Да и как мы посмотрим в глаза Благословенному Святому Бенингусу и какое у самого у него будет лицо в День Страшного Суда, если мы предстанем пред ним, упустив из рук его недруга? Брат мой, ни единого нет среди этих поэтов, кто не плодил бы ублюдков по всем пяти графствам, и вспоров кошелек или глотку, а уж одно из двух непременно случается, им и в голову не придет исповедаться и принести покаяние. Назови мне хоть одного, кто бы не был в душе язычником, томящимся вечно по Сыну Ллира, и Ангусу, и Бригите, и Дагде-Богу, и Дане-Матери и всем ложным богам старины; не слагал бы оды во славу бесноватых царей и цариц Финвараха, чей дом в твердыне Круахана, Логайре Сокрушителя и Скела сына Барнене, и не бросал бы вызов Богу и Христу и Святым нашей Церкви!
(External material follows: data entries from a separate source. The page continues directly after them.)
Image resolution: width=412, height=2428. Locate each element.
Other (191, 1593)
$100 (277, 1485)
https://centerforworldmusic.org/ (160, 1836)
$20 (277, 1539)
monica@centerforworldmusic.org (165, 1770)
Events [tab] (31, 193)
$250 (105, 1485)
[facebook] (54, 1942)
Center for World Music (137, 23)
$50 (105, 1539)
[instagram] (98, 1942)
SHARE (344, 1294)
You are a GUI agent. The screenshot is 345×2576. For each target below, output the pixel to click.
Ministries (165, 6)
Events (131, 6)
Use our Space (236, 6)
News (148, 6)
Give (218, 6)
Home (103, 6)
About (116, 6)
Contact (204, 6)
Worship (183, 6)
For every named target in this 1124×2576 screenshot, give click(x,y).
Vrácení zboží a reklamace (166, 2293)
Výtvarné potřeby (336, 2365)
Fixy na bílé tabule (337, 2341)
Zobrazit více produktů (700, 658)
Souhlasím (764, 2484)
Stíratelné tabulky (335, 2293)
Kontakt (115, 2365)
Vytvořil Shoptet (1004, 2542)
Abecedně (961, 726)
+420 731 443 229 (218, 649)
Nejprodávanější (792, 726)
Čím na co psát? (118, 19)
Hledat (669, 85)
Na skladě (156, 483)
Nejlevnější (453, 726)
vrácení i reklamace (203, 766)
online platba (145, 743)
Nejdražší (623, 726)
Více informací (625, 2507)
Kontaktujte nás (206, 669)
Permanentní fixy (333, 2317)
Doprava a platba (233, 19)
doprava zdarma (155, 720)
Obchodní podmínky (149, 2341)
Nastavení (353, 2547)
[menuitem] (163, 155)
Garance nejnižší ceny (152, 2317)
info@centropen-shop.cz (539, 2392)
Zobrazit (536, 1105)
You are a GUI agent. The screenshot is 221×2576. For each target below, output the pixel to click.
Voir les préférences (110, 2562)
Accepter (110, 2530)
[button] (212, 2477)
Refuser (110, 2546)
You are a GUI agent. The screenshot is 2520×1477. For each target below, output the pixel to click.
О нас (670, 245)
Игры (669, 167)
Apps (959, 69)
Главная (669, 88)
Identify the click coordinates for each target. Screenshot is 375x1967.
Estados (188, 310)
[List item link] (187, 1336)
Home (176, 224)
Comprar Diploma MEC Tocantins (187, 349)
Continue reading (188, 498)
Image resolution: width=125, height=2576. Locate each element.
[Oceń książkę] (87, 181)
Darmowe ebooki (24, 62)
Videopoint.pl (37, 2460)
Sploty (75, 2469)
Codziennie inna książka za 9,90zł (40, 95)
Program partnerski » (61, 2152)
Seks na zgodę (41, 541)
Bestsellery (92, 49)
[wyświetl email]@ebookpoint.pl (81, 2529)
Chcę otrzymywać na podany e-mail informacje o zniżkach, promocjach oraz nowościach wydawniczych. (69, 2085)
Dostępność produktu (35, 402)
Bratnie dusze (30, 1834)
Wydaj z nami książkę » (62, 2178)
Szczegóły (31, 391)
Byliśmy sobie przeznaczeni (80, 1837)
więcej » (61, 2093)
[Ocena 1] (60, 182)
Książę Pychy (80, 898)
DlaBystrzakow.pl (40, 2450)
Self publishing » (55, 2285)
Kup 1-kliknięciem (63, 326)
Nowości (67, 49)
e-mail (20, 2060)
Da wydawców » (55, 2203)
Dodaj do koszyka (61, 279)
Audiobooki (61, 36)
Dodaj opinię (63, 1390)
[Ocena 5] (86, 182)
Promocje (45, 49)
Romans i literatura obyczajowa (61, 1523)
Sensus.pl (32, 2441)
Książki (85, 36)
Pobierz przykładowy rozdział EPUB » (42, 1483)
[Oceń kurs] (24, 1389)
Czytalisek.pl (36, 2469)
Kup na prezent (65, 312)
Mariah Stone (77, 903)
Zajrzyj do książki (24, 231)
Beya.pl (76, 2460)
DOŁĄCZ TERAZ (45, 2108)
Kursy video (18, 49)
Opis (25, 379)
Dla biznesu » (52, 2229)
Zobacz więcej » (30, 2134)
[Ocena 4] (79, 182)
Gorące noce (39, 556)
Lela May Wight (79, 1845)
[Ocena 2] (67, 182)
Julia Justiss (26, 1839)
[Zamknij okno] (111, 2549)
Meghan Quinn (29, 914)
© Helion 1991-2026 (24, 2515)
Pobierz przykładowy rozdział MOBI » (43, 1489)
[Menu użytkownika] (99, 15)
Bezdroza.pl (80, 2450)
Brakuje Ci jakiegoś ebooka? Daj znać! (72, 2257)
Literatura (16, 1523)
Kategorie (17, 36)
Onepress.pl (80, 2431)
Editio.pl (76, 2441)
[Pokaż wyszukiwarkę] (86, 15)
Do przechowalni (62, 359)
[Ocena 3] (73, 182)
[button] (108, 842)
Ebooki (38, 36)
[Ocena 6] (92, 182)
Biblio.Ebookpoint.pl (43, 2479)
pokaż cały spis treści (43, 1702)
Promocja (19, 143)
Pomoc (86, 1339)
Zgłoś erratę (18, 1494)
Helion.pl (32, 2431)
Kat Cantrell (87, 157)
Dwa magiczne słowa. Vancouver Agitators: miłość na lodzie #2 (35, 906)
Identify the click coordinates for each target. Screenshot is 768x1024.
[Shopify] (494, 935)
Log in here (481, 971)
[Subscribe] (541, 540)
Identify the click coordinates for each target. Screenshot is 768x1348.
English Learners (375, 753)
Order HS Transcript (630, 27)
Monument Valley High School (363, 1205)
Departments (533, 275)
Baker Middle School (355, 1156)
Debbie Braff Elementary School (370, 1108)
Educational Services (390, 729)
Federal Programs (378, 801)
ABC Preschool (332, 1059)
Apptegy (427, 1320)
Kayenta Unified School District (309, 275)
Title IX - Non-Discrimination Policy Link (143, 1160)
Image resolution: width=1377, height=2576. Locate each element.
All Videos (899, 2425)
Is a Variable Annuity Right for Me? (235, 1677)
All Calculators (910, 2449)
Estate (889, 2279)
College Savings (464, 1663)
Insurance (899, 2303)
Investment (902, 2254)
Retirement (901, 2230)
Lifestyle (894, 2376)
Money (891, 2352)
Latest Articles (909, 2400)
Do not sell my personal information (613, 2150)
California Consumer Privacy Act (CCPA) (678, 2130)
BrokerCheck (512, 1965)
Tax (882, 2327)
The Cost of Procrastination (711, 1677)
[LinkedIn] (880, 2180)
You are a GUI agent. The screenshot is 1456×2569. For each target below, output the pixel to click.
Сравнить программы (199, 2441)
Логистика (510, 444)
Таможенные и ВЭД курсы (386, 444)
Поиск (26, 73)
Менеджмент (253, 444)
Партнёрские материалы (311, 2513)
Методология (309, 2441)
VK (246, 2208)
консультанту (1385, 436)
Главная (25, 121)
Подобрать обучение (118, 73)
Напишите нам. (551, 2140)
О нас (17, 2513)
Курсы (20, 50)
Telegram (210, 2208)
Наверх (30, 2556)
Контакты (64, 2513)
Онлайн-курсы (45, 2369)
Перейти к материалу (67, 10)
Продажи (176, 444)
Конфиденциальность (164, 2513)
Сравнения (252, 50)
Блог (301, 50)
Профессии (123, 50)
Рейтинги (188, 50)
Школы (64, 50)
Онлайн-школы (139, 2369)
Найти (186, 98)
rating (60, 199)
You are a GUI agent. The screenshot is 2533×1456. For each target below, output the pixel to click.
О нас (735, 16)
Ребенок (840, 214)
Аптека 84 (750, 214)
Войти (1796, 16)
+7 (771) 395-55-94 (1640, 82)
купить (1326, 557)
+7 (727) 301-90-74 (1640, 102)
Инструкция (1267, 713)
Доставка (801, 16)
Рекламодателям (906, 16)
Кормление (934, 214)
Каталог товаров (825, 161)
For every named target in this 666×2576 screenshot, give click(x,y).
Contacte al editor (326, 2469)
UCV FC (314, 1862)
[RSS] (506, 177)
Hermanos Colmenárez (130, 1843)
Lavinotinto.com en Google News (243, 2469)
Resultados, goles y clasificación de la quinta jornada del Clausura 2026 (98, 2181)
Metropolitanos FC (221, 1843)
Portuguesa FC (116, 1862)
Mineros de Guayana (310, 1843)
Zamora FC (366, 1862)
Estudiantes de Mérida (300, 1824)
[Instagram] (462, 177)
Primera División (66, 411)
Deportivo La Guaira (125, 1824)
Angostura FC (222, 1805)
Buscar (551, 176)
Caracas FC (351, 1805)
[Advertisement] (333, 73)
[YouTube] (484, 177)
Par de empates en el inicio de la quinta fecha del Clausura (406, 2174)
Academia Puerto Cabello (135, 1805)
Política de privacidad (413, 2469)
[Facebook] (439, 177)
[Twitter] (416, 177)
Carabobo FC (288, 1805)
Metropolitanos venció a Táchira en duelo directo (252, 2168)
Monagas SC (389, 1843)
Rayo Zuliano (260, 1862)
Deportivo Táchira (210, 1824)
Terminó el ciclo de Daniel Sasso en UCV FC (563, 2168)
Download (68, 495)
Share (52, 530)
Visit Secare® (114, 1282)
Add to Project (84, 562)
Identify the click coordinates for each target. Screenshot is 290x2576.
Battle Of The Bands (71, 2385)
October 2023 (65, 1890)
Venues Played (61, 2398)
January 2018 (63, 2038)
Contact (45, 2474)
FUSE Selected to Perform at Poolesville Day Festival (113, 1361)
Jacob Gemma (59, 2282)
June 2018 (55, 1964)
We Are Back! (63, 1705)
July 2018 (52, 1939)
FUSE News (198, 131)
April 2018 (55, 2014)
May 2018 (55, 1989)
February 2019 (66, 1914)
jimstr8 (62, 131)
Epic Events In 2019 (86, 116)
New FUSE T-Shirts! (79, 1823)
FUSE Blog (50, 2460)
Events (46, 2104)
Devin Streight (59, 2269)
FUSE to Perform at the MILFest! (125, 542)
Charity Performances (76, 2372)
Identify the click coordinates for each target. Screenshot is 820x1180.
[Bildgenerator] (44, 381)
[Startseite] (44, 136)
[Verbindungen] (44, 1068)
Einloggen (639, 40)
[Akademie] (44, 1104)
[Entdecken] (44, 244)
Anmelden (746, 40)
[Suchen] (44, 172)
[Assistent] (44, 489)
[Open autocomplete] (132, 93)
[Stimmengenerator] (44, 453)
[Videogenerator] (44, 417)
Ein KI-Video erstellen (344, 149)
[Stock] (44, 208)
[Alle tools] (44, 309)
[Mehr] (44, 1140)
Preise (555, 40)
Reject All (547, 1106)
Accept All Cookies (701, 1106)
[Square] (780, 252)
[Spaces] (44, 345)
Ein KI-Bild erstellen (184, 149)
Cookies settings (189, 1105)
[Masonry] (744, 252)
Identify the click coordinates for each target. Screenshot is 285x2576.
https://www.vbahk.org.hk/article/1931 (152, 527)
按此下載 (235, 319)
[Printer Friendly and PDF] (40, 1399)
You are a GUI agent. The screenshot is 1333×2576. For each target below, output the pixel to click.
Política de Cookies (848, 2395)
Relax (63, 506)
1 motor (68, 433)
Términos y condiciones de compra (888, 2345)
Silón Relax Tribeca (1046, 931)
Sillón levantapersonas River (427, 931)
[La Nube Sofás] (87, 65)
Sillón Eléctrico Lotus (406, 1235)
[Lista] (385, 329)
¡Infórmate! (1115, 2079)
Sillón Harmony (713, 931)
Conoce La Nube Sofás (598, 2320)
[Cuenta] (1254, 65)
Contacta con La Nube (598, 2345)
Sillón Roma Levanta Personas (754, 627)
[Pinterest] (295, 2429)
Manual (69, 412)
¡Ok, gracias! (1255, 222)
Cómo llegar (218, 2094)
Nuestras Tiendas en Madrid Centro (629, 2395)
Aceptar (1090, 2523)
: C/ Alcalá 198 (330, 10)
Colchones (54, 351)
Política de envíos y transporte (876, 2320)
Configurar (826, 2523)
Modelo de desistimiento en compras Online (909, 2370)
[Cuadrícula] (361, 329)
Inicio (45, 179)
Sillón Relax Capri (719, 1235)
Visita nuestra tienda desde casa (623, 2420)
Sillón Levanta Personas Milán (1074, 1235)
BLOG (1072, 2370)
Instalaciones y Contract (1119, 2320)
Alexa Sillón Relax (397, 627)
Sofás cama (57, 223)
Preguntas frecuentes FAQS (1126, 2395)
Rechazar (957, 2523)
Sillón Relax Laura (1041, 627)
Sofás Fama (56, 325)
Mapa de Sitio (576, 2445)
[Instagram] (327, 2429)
Говоря так, он осенял себя крестным знамением, а когда кончил, натянул колпак на уши, чтоб заглушить звуки, закрыл глаза и приготовился опять отойти ко сну.
Брат Кевин, брат Голубь, брат Волчонок, брат Лысый Патрик, брат Лысый Брендон, брат Иаков и брат Петр сидели на своих постелях, и монах-привратник поднял их на ноги. И они связали Кумала, и поволокли к реке, и окунули в том месте, которое назвали позже Ивовым Бродом.
– Певец, сказал ему монах-привратник, когда его вели обратно на гостиный двор, зачем использовать разум, дарованный Богом, для грязных, кощунных стихов и речей? Ибо таков обычай твоих собратий. Много помню я стихов и речей ваших едва ли не наизусть, и я знаю, о чем говорю! И зачем славословить бесноватых Финвараха, Логайре Сокрушителя и Скела сына Барнене? Я и сам обладаю великим разумом и ученостью, но только и делаю, что славлю нашего преосвященного игумна, и нашего Патрона Бенигнуса и ближних правителей наших. Душа моя чиста и прилична, твоя же как ветер в темных садах. Я сказал тебе все, что мог, ибо я обо всем пекусь, но такому, как ты кто поможет?